None of these factors have stopped the U.S. economy from slowly — but steadily — regaining its strength.
And this, according to the latest research report from Marcus & Millichap Real Estate Investment Services, is one reason to believe in a long-awaited rebound for the country’s retail real estate sector.
Marcus & Millichap recently released its National Research Report. A highlight of the report is the surprisingly positive outlook it has for the hard-hit retail sector.
After all, of all the commercial real estate sectors, retail has struggled the most as the U.S. economy fell into its brutal slump.
The Marcus & Millichap report points to several factors to explain why the company’s researchers expect retail activity to begin to pick up in 2011: The U.S. economy continues to strengthen. Corporate balance sheets have improved significantly. Consumer confidence is building. And, best of all, retail sales improved markedly during the 2010 holiday season.

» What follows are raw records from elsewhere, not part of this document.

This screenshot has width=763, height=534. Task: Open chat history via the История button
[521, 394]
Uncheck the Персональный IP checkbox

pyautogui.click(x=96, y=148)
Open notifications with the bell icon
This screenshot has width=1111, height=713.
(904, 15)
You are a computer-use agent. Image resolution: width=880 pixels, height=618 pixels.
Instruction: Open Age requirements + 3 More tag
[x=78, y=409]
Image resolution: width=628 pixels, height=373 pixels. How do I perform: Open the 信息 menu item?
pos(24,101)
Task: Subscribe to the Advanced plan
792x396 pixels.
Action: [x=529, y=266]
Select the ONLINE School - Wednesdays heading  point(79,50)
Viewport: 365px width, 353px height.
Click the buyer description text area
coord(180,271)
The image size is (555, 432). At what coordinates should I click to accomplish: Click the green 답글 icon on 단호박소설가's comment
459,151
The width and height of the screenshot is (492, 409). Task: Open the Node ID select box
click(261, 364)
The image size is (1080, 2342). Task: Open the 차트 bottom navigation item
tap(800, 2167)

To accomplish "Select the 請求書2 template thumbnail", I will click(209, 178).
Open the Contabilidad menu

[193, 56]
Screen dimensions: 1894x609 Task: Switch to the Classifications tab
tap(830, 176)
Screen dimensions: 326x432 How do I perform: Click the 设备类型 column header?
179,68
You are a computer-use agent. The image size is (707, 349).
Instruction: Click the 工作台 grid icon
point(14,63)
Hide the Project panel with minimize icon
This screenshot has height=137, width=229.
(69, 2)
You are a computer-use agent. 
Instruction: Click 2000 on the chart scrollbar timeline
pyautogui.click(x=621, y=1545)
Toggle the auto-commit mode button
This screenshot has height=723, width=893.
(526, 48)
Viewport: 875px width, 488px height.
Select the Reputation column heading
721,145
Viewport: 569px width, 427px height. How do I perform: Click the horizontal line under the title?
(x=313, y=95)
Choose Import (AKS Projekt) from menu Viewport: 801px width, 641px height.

“The drop-off in store closures, the virtual standstill of new spec construction and expansion by stronger tenants were welcome developments last year,” said Hessam Nadji, managing director, research and advisory services, for Marcus & Millichap.
It’s not wise for retailers to start celebrating yet, though. The Marcus & Millichap report points out that not all retailers will see the same level of improvement. Newer developments in outlying areas will be burdened with far higher retail vacancy rates than will in-fill retail developments in established markets.
“The retail landscape is also changing,” Nadji said. “An explosion in online sales has rekindled worries among property owners about the future of certain types of brick-and-mortar retail. The retail property sector consistently reinvents itself, and we expect the industry to continually launch innovative new concepts to draw traffic. Fortress malls in superior locations, for instance, are thriving, having shifted tenant mix surprisingly fast and collaborated with distressed merchants to preserve occupancy.”
In other words, things are better for retail real estate today. This doesn’t mean, though, that challenges don’t await.
Retail is set to improve modestly in the Chicago area, but it should pick up more dramatically in 2012 after a year of steady job gains, the firm reports.
The market lost 20,000 jobs in 2010, but employment will expand 1.3 percent this year, adding 52,500 jobs and supporting a 5 percent increase in retail spending.
As in most sectors, recovery will begin in the city, where the report predicts vacancy will fall 30 basis points this year to 7.1 percent. Big news has recently been made in Chicago with Target agreeing to take 125,000 square feet at 1 S. State Street in the Sullivan Center.
Despite activity downtown Chicago, recovery in the suburban markets will take much longer, as many experienced a vacancy increase of 300 basis points during the recession. Because of the suburban weakness, Chicago dropped 3 points to 19 on the firm’s National Retail Index.
Yet led by the strong activity in the city, the overall market should experience positive absorption, dropping to 11 percent vacancy and erasing last year’s gains.
Construction totals will also decrease from last year, with only 1.1 million square feet set to be delivered. Deliveries will include several drugstores and a Walmart.
Overall, the firm predicts that the Chicago market will see a 0.6 percent increase in rents to $18.73 per square foot. Effective rents will advance 1.4 percent to $16.35 per square foot.